Murphy J J, Blair G K, Fraser G C, Ashmore P G, LeBlanc J G, Sett S S, Rogers P, Magee J F, Taylor G P, Dimmick J
Division of Pediatric General Surgery, British Columbia Children's Hospital, Vancouver, Canada.
J Pediatr Surg. 1992 Oct;27(10):1364-7. doi: 10.1016/0022-3468(92)90299-m.

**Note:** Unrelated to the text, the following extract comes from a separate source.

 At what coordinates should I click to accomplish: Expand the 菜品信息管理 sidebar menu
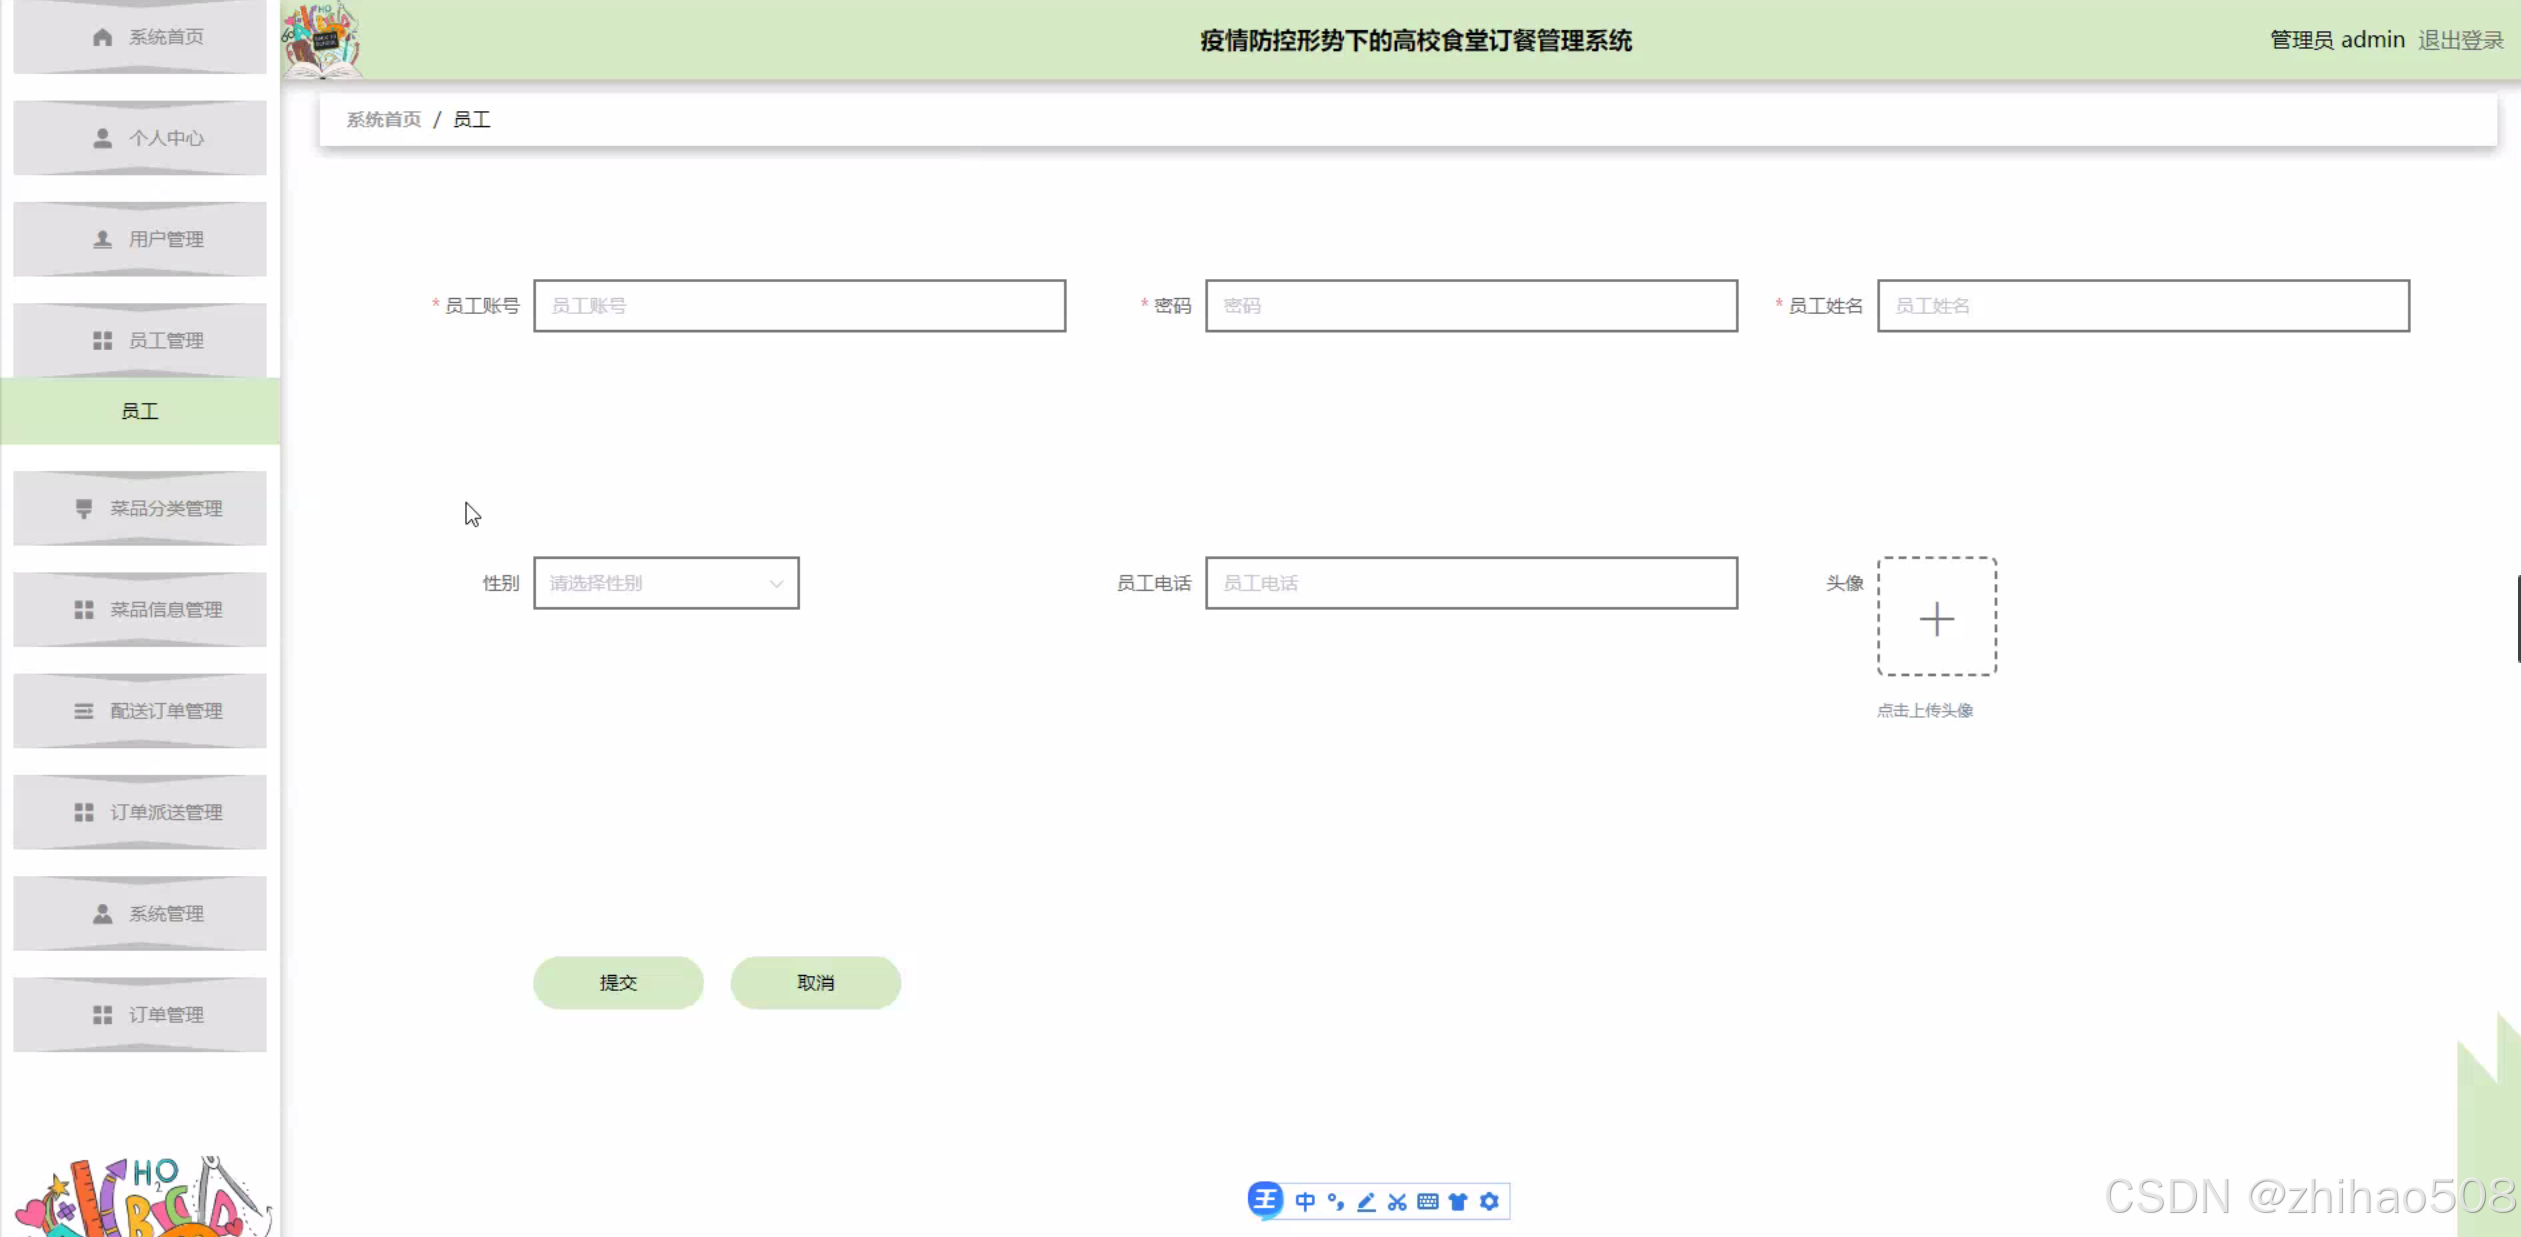[x=140, y=609]
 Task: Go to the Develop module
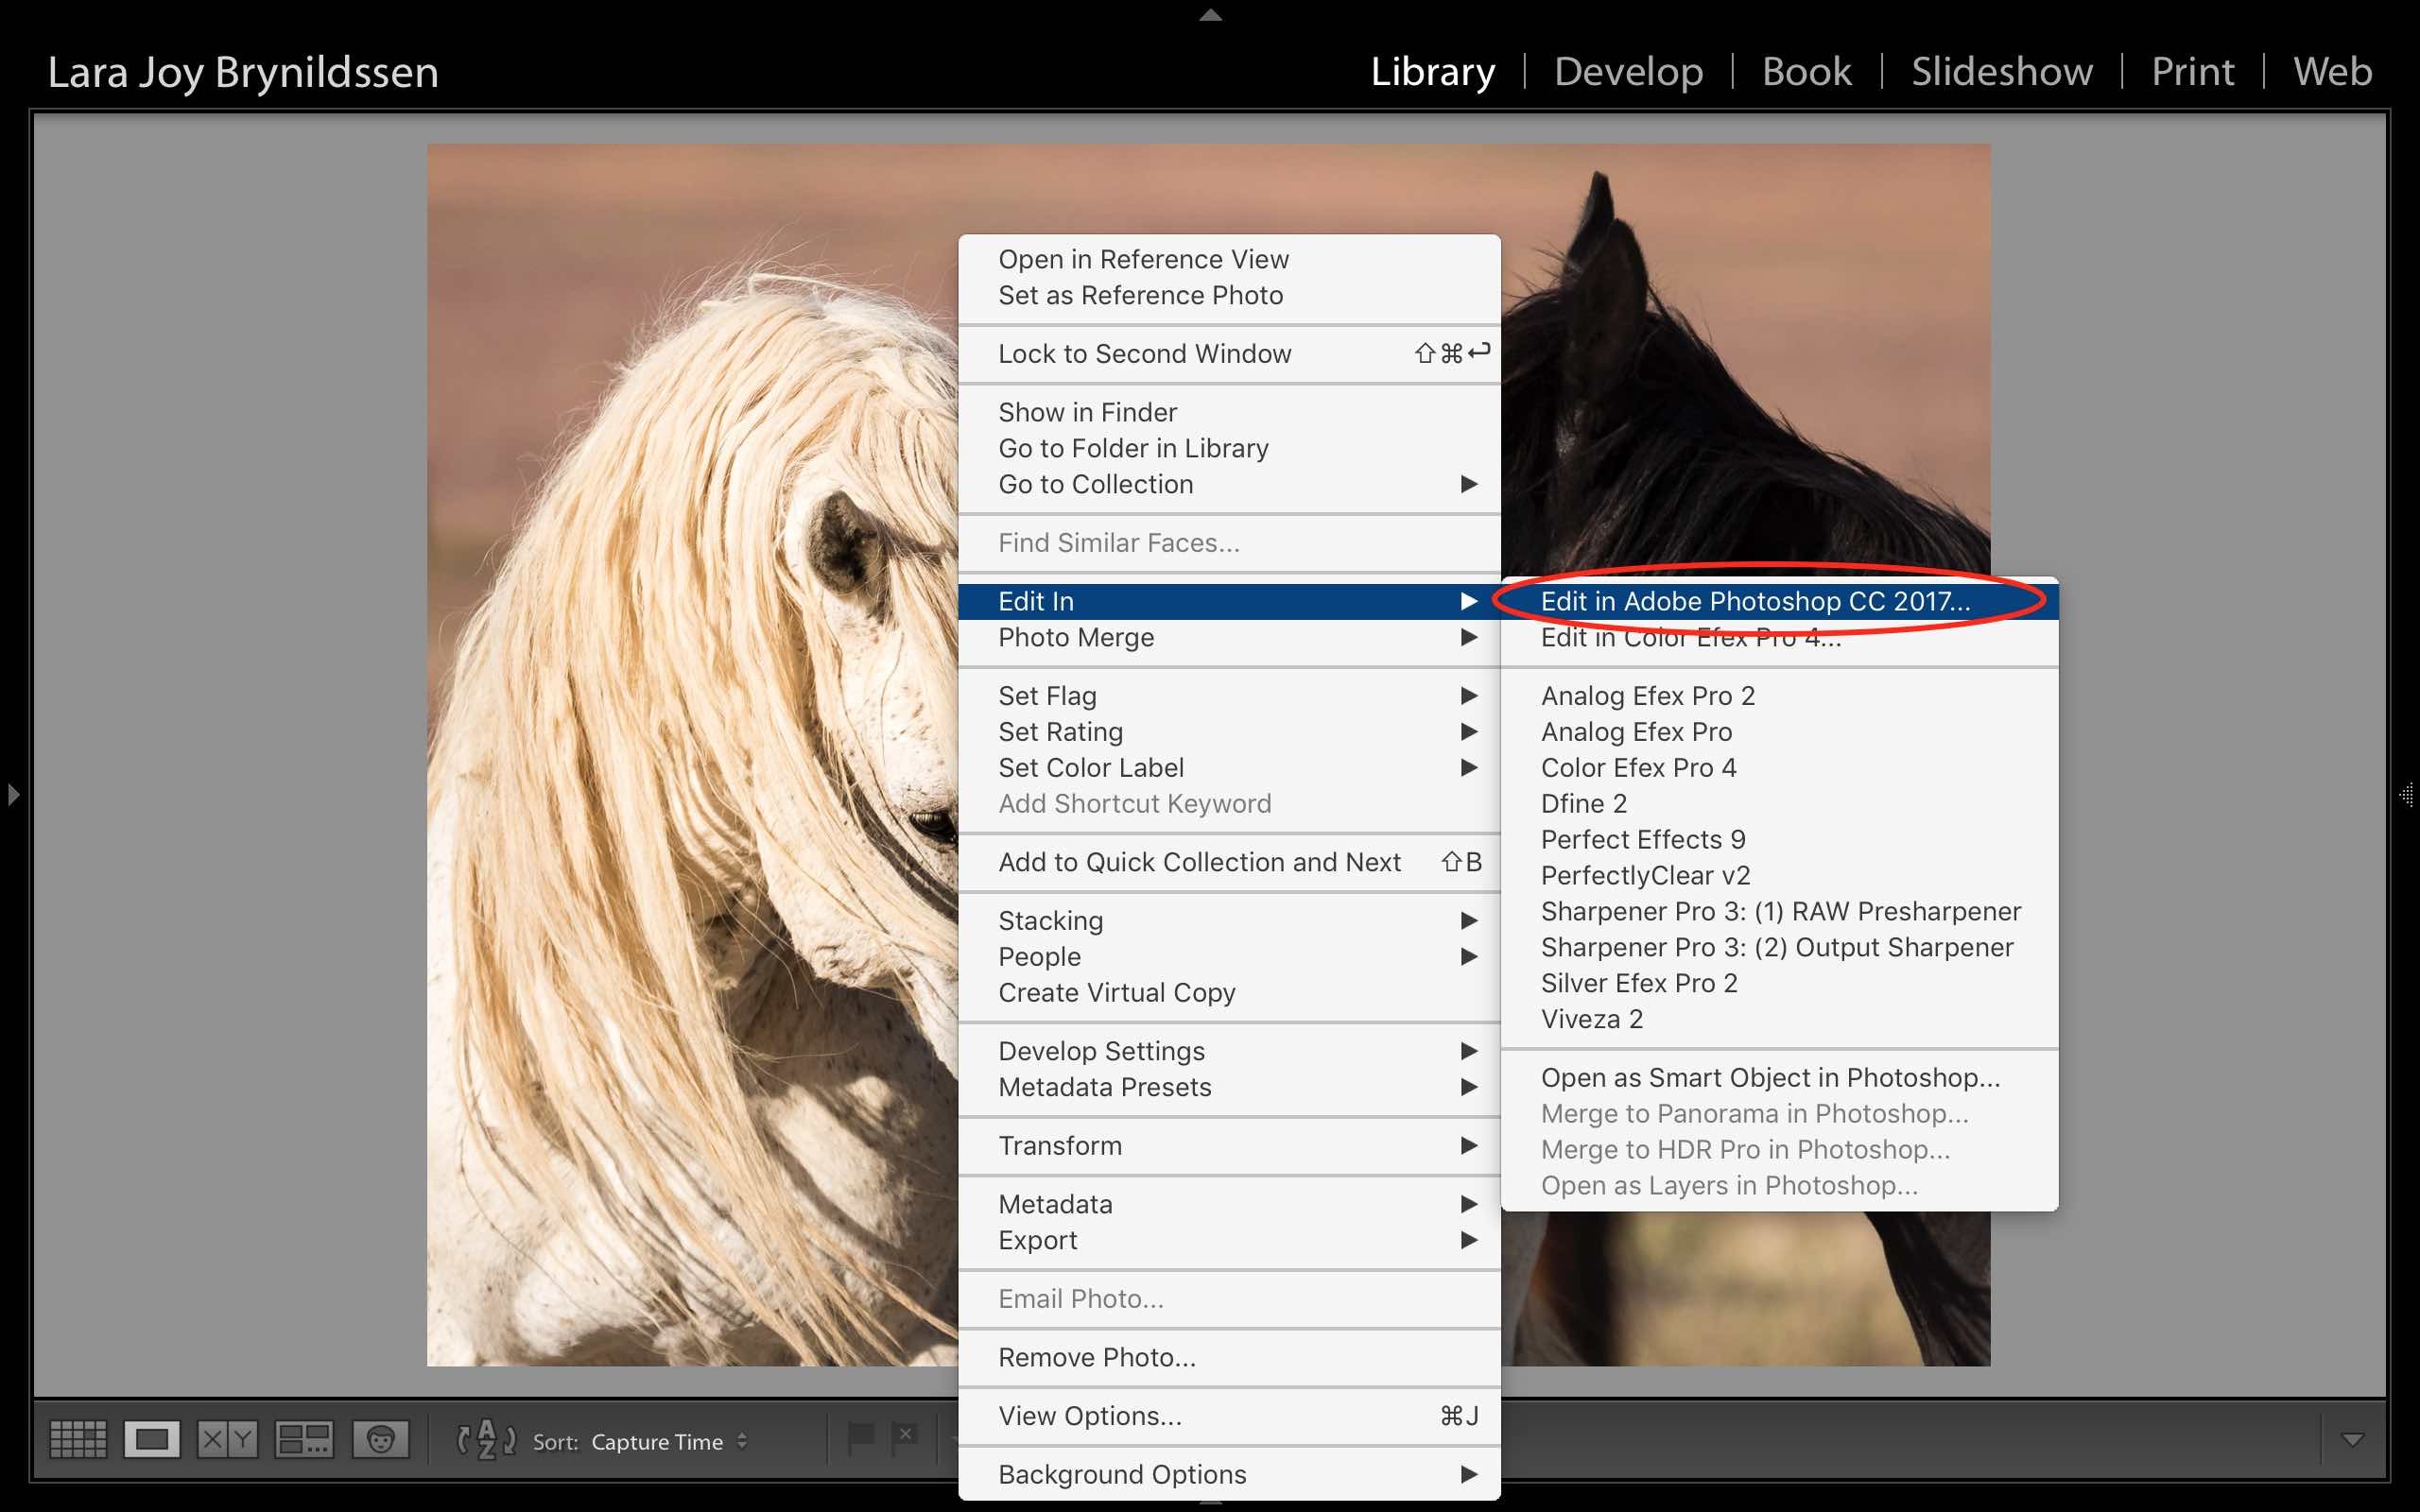(1628, 72)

Over the past 9 months, three cases of primary pulmonary rhabdomyosarcoma have been treated at British Columbia Children's Hospital. Two patients (aged 24 and 37 months) presented with spontaneous pneumothoraces and had cystic changes in the affected lung on chest radiograph. The third patient (aged 42 months) was evaluated for chronic cough, fever, and failure to thrive. Chest x-ray showed a large mass in the left lower lobe as well as mediastinal adenopathy. All three of these lesions originated within congenital lung cysts, one a peripheral bronchogenic cyst and the others cystic adenomatoid malformations. This report suggests that there is a significant risk for the development of rhabdomyosarcoma within malformed pulmonary tissue.
在过去9个月里,不列颠哥伦比亚省儿童医院收治了3例原发性肺横纹肌肉瘤患者。两名患者(年龄分别为24个月和37个月)表现为自发性气胸,胸部X光片显示患侧肺有囊性改变。第三名患者(42个月大)因慢性咳嗽、发热和发育不良接受评估。胸部X光显示左下叶有一个大肿块以及纵隔淋巴结肿大。所有这三个病变均起源于先天性肺囊肿,其中一个是外周支气管源性囊肿,其他是囊性腺瘤样畸形。本报告表明,在畸形肺组织内发生横纹肌肉瘤的风险很高。